Griffin Bird, a research analyst at the Environmental Integrity Project, echoed this sentiment, stating that hyperscale facilities like GW Ranch could rank among the largest emissions sources globally. “I’d be hard-pressed to think of a bigger emitter,” Bird said, highlighting the challenge of tracking the rapid proliferation of such projects.
Texas as the Epicenter of Gas Power Expansion
The GW Ranch is not an isolated case. Texas has become the global focal point for gas-powered data center developments, with nearly half of its upcoming 40 GW of gas projects dedicated to AI and data needs. Other notable announcements in 2025 include:
- Fermi America’s Project Matador: A 6 GW complex near Amarillo, with permit applications submitted in August. If approved, it could emit up to 24 million tons of greenhouse gases annually.
- Chevron’s AI-Focused Plant: In November, the oil giant revealed plans for its first power plant, aiming for up to 5 GW in West Texas to support AI operations.
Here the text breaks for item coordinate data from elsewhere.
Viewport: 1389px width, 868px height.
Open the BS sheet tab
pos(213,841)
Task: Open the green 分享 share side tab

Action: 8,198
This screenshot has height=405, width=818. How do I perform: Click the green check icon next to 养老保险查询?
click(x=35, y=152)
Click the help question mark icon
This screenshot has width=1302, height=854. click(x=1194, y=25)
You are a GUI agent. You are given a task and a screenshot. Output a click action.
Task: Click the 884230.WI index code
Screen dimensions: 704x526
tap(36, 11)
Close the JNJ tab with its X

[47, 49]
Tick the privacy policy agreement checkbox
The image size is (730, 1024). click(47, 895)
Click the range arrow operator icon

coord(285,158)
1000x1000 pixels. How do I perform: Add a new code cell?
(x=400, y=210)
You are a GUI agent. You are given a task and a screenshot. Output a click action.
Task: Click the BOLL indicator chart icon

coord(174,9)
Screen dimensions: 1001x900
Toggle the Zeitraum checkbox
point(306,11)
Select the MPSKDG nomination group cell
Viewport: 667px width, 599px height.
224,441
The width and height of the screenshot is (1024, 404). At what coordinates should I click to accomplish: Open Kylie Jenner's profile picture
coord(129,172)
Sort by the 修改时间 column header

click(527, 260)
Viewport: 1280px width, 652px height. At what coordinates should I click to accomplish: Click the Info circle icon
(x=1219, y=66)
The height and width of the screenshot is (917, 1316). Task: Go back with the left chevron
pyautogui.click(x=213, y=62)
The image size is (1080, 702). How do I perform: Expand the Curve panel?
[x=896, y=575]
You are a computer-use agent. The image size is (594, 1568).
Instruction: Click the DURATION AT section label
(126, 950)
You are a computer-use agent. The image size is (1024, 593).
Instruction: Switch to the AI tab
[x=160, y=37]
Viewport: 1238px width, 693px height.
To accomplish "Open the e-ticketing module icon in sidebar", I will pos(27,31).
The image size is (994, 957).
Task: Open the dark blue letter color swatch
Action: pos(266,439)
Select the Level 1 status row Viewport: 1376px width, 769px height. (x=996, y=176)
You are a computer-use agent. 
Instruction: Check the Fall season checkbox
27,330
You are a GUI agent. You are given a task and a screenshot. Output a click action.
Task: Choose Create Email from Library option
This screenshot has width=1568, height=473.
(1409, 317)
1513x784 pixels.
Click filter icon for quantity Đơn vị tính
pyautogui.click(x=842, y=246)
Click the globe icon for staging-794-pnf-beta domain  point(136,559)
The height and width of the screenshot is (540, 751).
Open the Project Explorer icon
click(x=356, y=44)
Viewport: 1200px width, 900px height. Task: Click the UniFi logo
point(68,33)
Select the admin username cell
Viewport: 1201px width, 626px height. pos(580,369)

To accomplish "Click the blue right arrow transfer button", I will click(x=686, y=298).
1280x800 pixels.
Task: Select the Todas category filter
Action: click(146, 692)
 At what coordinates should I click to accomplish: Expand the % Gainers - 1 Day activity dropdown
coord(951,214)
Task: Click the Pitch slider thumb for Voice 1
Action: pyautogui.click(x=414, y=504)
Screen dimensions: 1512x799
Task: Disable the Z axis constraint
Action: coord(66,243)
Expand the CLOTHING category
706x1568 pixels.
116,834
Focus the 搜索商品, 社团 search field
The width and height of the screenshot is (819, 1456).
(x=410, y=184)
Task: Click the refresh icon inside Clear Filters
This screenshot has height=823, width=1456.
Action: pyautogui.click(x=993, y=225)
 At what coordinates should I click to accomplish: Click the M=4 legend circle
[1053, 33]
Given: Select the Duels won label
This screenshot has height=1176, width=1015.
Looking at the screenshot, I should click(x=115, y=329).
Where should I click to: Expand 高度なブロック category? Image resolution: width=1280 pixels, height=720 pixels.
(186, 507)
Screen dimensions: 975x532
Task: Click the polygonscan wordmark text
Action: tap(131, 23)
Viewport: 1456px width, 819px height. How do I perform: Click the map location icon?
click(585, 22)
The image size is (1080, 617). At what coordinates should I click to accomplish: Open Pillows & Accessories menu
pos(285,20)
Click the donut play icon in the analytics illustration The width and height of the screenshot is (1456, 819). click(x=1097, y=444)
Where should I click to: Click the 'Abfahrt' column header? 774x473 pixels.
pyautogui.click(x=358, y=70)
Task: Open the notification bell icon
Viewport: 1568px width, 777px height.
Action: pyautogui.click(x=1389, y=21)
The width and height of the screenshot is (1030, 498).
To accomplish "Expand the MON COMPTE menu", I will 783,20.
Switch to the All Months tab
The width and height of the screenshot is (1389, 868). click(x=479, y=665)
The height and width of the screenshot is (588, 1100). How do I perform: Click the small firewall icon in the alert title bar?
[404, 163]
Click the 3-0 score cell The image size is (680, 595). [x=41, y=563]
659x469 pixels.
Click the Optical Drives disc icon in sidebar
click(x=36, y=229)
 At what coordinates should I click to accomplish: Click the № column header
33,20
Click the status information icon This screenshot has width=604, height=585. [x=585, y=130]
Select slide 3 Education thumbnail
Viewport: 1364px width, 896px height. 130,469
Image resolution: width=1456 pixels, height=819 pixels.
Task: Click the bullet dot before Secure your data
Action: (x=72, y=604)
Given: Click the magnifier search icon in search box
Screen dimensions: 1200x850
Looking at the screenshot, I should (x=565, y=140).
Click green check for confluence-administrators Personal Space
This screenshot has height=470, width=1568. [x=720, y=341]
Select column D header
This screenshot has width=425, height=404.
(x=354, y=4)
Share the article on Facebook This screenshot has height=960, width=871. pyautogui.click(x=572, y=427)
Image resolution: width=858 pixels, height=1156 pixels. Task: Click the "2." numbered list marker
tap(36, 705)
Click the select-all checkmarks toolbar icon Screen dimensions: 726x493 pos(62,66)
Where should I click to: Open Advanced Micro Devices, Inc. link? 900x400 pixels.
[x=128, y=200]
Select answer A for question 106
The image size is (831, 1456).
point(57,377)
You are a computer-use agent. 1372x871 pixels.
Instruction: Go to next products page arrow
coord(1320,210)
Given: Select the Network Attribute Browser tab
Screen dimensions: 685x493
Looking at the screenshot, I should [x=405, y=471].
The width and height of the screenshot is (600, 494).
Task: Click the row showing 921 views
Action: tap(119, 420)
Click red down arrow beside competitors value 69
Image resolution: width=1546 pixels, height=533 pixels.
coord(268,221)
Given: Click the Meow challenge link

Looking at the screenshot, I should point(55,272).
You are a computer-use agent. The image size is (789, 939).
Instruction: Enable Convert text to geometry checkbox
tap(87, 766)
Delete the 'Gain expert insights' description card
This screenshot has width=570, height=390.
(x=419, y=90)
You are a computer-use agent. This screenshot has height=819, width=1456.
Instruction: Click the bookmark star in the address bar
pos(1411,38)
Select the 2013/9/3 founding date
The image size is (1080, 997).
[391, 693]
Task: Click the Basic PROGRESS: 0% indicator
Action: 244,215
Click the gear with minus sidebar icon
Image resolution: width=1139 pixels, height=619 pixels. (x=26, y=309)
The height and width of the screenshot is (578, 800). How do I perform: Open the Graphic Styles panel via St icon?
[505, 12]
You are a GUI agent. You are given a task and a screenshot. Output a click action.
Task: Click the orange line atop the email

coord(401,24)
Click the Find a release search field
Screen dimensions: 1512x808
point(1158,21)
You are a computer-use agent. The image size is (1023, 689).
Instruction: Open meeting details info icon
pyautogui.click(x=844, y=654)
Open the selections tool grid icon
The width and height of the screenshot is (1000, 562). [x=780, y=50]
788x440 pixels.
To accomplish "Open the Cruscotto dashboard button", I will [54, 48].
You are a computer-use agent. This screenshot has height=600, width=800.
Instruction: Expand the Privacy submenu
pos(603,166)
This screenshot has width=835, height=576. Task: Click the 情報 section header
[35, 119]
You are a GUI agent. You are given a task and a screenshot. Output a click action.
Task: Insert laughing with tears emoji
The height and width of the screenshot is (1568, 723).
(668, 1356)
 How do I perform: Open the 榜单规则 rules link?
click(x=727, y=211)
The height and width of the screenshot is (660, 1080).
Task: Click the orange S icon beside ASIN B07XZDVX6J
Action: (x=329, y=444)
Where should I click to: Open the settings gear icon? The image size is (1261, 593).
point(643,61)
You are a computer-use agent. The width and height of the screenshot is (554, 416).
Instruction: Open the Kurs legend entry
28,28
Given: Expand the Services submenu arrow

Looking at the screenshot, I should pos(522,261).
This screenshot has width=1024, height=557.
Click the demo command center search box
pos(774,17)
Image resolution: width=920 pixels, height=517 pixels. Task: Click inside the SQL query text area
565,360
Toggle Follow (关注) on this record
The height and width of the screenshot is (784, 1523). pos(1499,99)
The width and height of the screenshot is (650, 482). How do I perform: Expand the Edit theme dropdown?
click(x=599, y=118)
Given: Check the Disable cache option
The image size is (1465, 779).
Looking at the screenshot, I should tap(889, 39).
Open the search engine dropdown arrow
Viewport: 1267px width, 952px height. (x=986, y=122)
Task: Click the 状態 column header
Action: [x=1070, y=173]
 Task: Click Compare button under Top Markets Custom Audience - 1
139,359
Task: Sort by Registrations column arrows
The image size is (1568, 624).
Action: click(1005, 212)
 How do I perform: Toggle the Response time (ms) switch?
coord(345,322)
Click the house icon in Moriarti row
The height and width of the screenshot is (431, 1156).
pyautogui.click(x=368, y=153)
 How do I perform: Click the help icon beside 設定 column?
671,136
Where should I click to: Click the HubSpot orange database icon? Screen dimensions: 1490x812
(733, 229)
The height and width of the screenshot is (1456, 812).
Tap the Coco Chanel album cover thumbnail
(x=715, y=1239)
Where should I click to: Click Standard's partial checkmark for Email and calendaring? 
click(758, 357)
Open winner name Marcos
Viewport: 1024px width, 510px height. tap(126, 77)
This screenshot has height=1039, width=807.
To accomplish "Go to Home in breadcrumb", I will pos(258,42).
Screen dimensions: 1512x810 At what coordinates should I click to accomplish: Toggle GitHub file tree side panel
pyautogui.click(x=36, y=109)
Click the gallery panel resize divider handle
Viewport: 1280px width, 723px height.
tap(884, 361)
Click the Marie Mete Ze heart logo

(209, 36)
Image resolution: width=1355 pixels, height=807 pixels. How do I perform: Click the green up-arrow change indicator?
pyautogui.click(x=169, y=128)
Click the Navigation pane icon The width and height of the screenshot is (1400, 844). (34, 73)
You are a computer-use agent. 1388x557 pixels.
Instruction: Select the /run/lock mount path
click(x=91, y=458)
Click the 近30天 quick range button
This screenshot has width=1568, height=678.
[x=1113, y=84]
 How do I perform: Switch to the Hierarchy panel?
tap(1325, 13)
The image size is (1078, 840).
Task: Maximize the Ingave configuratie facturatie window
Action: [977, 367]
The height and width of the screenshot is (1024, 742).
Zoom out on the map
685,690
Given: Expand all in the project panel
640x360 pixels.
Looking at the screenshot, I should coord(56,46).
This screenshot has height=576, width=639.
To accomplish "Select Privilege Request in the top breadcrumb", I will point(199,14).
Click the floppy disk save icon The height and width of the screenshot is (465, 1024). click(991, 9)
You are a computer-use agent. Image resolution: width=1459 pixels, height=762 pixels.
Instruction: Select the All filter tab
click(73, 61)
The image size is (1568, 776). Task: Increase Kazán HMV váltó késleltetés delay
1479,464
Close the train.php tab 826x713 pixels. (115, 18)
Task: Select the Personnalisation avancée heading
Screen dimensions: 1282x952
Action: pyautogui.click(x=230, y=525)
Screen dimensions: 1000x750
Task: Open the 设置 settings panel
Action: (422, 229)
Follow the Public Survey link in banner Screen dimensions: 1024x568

- Smaller but Swift Projects: Entities like Misae Gas Power received TCEQ approval in just three weeks for a 519 MW facility outside San Antonio, authorizing emissions of 133 tons of toxic particulate matter and 10 tons of formaldehyde yearly.
GEM’s Jenny Martos attributed this boom to “massive fossil fuel infrastructure being developed, often directly at the source of gas supply, to feed speculative AI demand.” Currently, Texas has 11 gas plants under construction, 102 in preconstruction (securing land, permits, and contracts), and 28 announced. If all proceed, this could more than double the state’s existing gas power capacity.
Community and Regulatory Concerns
The rapid permitting process has raised eyebrows among local communities and environmental advocates. In Blue, Texas—a rural area east of Austin—the TCEQ issued a permit in October for the 1.2 GW Sandow Lakes Power Plant, adjacent to North America’s largest Bitcoin mining facility. The permit allows 460 tons of ammonia, 153 tons of soot, 76 tons of sulfuric acid, and 18 tons of hazardous air pollutants annually.
Local residents formed the group “Move the Gas Plant” and requested a public hearing, citing health risks from substances linked to cancer, birth defects, and reproductive issues. However, TCEQ denied the request in a brief 45-second discussion at a public meeting. Spokesperson Travis Brown, a retired Texas Department of Agriculture employee, described the process: “There was essentially zero discussion.” Construction has since begun, with site clearing, worker housing, and power lines already in place.
Bird from the Environmental Integrity Project noted that many data center-linked projects, even those up to 500 MW (enough to power over 200,000 homes), receive permits within a month, often without extensive public input.
Broader Implications for Sustainability and Business
This wave of developments highlights the tension between economic growth and environmental sustainability in the green business landscape. While these projects promise jobs, infrastructure investment, and support for tech innovation, they also lock in long-term fossil fuel dependency at a time when global efforts aim to reduce emissions under frameworks like the Paris Agreement.
Collins cautioned that not all projects will reach full scale, with some potentially overhyping capabilities through PR. Builds may occur incrementally, 100 MW at a time, over years, and full capacity might never be achieved. Nonetheless, the sheer volume discussed—”quantities of energy that were seldom discussed just a few years ago”—demands careful scrutiny.
For eco-business stakeholders, this underscores opportunities in renewable alternatives, carbon capture technologies, and efficient data center designs to mitigate impacts. As AI demand surges, balancing energy needs with emission reductions will be key to sustainable progress.